Exercise requirements:
The copy should run from the line containing "Viewport: 697px width, 441px" through the last line of the entries below, exactly as written, with pictures omitted.

....................

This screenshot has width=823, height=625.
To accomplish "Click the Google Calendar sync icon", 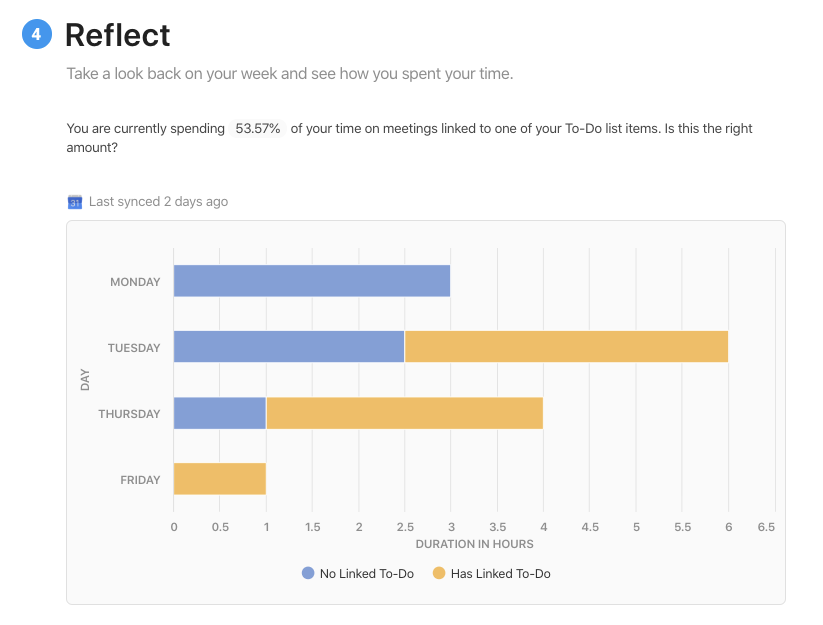I will point(74,202).
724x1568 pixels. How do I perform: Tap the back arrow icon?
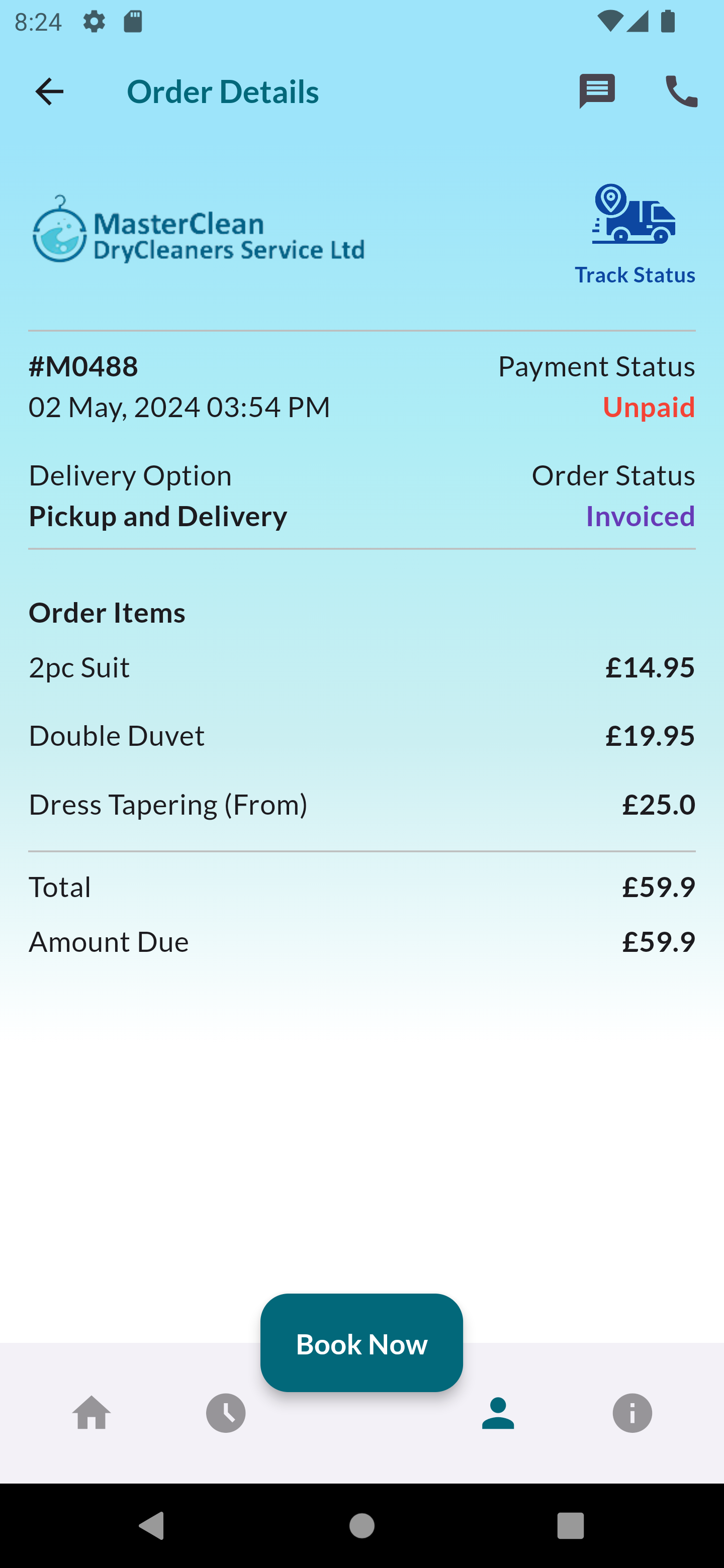click(x=49, y=92)
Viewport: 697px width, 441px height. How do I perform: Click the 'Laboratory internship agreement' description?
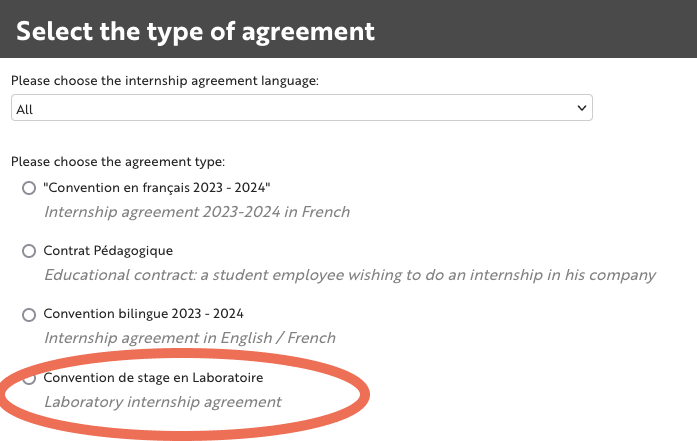(x=163, y=402)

....................

Solution to this problem:
Viewport: 697px width, 441px height. How do I perform: Click the 'Laboratory internship agreement' description?
(x=163, y=402)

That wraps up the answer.